Copy out each of the records below word for word, keeping every line unchanged.
------------------------------
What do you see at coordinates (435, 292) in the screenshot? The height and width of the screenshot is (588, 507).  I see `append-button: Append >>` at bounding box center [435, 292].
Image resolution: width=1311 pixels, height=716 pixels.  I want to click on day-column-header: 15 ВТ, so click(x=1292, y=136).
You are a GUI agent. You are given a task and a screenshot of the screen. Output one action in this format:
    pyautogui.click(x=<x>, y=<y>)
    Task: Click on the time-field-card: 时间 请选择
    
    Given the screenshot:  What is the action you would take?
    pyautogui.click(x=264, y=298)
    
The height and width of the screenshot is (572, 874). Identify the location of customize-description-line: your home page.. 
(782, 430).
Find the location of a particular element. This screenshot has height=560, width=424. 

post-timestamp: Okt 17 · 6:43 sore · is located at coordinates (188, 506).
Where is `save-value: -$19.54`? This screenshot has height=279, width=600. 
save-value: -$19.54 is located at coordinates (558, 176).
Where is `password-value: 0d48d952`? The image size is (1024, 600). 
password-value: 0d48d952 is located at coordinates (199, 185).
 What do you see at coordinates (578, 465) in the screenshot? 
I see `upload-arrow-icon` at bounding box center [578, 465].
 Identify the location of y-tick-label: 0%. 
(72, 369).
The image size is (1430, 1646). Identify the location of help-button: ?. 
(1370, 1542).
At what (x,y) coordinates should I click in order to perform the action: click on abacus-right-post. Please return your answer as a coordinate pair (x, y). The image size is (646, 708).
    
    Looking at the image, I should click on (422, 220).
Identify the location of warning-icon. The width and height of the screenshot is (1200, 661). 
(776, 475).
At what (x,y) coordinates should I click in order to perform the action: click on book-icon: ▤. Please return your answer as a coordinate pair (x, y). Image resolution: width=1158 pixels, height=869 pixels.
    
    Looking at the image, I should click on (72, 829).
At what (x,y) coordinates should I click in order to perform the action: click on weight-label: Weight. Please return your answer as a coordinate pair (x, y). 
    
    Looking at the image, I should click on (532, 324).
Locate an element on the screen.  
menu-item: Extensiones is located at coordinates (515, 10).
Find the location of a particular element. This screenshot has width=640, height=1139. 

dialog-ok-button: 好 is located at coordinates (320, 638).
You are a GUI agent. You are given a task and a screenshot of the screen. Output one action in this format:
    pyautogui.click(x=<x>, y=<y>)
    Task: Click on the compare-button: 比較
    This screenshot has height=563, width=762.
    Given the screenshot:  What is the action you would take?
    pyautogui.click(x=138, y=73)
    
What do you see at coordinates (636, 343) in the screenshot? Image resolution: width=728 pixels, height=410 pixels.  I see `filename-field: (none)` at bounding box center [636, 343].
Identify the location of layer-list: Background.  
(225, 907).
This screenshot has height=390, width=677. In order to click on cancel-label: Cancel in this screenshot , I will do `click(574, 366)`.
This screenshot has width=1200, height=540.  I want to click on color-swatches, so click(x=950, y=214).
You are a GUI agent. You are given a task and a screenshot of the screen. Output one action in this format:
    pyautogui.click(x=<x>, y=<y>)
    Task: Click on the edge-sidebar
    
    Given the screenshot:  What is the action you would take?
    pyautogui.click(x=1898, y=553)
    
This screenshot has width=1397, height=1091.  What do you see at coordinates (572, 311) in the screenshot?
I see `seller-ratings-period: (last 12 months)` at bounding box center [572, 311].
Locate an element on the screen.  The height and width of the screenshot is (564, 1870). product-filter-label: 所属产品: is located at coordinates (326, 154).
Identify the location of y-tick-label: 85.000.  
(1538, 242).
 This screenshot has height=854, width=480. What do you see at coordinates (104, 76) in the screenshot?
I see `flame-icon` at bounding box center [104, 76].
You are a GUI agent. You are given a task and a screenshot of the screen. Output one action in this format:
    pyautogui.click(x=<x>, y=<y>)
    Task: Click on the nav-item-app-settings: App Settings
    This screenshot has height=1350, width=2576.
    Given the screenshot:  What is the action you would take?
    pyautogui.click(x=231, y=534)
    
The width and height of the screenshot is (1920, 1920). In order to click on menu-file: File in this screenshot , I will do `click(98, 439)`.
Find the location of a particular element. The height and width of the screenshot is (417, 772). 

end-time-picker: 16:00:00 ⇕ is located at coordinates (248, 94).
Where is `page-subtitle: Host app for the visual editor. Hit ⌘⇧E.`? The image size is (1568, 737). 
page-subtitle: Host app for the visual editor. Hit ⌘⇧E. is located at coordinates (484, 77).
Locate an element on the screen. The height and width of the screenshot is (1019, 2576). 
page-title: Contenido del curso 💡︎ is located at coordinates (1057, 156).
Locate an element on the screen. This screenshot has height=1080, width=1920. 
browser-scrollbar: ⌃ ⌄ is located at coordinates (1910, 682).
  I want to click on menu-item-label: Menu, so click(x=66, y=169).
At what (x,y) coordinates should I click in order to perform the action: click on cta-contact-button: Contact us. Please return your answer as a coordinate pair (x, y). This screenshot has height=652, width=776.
------------------------------
— EXERCISE SOLUTION —
What do you see at coordinates (435, 292) in the screenshot? The height and width of the screenshot is (588, 507).  I see `append-button: Append >>` at bounding box center [435, 292].
Image resolution: width=1311 pixels, height=716 pixels.  I want to click on day-column-header: 15 ВТ, so click(x=1292, y=136).
You are a GUI agent. You are given a task and a screenshot of the screen. Output one action in this format:
    pyautogui.click(x=<x>, y=<y>)
    Task: Click on the time-field-card: 时间 请选择
    
    Given the screenshot:  What is the action you would take?
    pyautogui.click(x=264, y=298)
    
The height and width of the screenshot is (572, 874). Identify the location of customize-description-line: your home page.. 
(782, 430).
Find the location of a particular element. This screenshot has height=560, width=424. 

post-timestamp: Okt 17 · 6:43 sore · is located at coordinates (188, 506).
Where is `save-value: -$19.54`? This screenshot has height=279, width=600. 
save-value: -$19.54 is located at coordinates (558, 176).
Where is `password-value: 0d48d952`? The image size is (1024, 600). 
password-value: 0d48d952 is located at coordinates (199, 185).
 What do you see at coordinates (578, 465) in the screenshot? 
I see `upload-arrow-icon` at bounding box center [578, 465].
 Identify the location of y-tick-label: 0%. 
(72, 369).
The image size is (1430, 1646). Identify the location of help-button: ?. 
(1370, 1542).
At what (x,y) coordinates should I click in order to perform the action: click on abacus-right-post. Please return your answer as a coordinate pair (x, y). The image size is (646, 708).
    
    Looking at the image, I should click on (422, 220).
Identify the location of warning-icon. The width and height of the screenshot is (1200, 661). 
(776, 475).
At what (x,y) coordinates should I click in order to perform the action: click on book-icon: ▤. Please return your answer as a coordinate pair (x, y). Image resolution: width=1158 pixels, height=869 pixels.
    
    Looking at the image, I should click on (72, 829).
At what (x,y) coordinates should I click in order to perform the action: click on weight-label: Weight. Please return your answer as a coordinate pair (x, y). 
    
    Looking at the image, I should click on (532, 324).
Locate an element on the screen.  
menu-item: Extensiones is located at coordinates (515, 10).
Find the location of a particular element. This screenshot has width=640, height=1139. 

dialog-ok-button: 好 is located at coordinates (320, 638).
You are a GUI agent. You are given a task and a screenshot of the screen. Output one action in this format:
    pyautogui.click(x=<x>, y=<y>)
    Task: Click on the compare-button: 比較
    This screenshot has height=563, width=762.
    Given the screenshot:  What is the action you would take?
    pyautogui.click(x=138, y=73)
    
What do you see at coordinates (636, 343) in the screenshot? Image resolution: width=728 pixels, height=410 pixels.  I see `filename-field: (none)` at bounding box center [636, 343].
Identify the location of layer-list: Background.  
(225, 907).
This screenshot has height=390, width=677. In order to click on cancel-label: Cancel in this screenshot , I will do `click(574, 366)`.
This screenshot has width=1200, height=540.  I want to click on color-swatches, so click(x=950, y=214).
You are a GUI agent. You are given a task and a screenshot of the screen. Output one action in this format:
    pyautogui.click(x=<x>, y=<y>)
    Task: Click on the edge-sidebar
    
    Given the screenshot:  What is the action you would take?
    pyautogui.click(x=1898, y=553)
    
This screenshot has width=1397, height=1091.  What do you see at coordinates (572, 311) in the screenshot?
I see `seller-ratings-period: (last 12 months)` at bounding box center [572, 311].
Locate an element on the screen.  The height and width of the screenshot is (564, 1870). product-filter-label: 所属产品: is located at coordinates (326, 154).
Identify the location of y-tick-label: 85.000.  
(1538, 242).
 This screenshot has height=854, width=480. What do you see at coordinates (104, 76) in the screenshot?
I see `flame-icon` at bounding box center [104, 76].
You are a GUI agent. You are given a task and a screenshot of the screen. Output one action in this format:
    pyautogui.click(x=<x>, y=<y>)
    Task: Click on the nav-item-app-settings: App Settings
    This screenshot has height=1350, width=2576.
    Given the screenshot:  What is the action you would take?
    pyautogui.click(x=231, y=534)
    
The width and height of the screenshot is (1920, 1920). In order to click on menu-file: File in this screenshot , I will do `click(98, 439)`.
Find the location of a particular element. The height and width of the screenshot is (417, 772). 

end-time-picker: 16:00:00 ⇕ is located at coordinates (248, 94).
Where is `page-subtitle: Host app for the visual editor. Hit ⌘⇧E.`? The image size is (1568, 737). 
page-subtitle: Host app for the visual editor. Hit ⌘⇧E. is located at coordinates (484, 77).
Locate an element on the screen. The height and width of the screenshot is (1019, 2576). 
page-title: Contenido del curso 💡︎ is located at coordinates (1057, 156).
Locate an element on the screen. This screenshot has height=1080, width=1920. 
browser-scrollbar: ⌃ ⌄ is located at coordinates (1910, 682).
  I want to click on menu-item-label: Menu, so click(x=66, y=169).
At what (x,y) coordinates should I click in order to perform the action: click on cta-contact-button: Contact us. Please return your answer as a coordinate pair (x, y). This screenshot has height=652, width=776.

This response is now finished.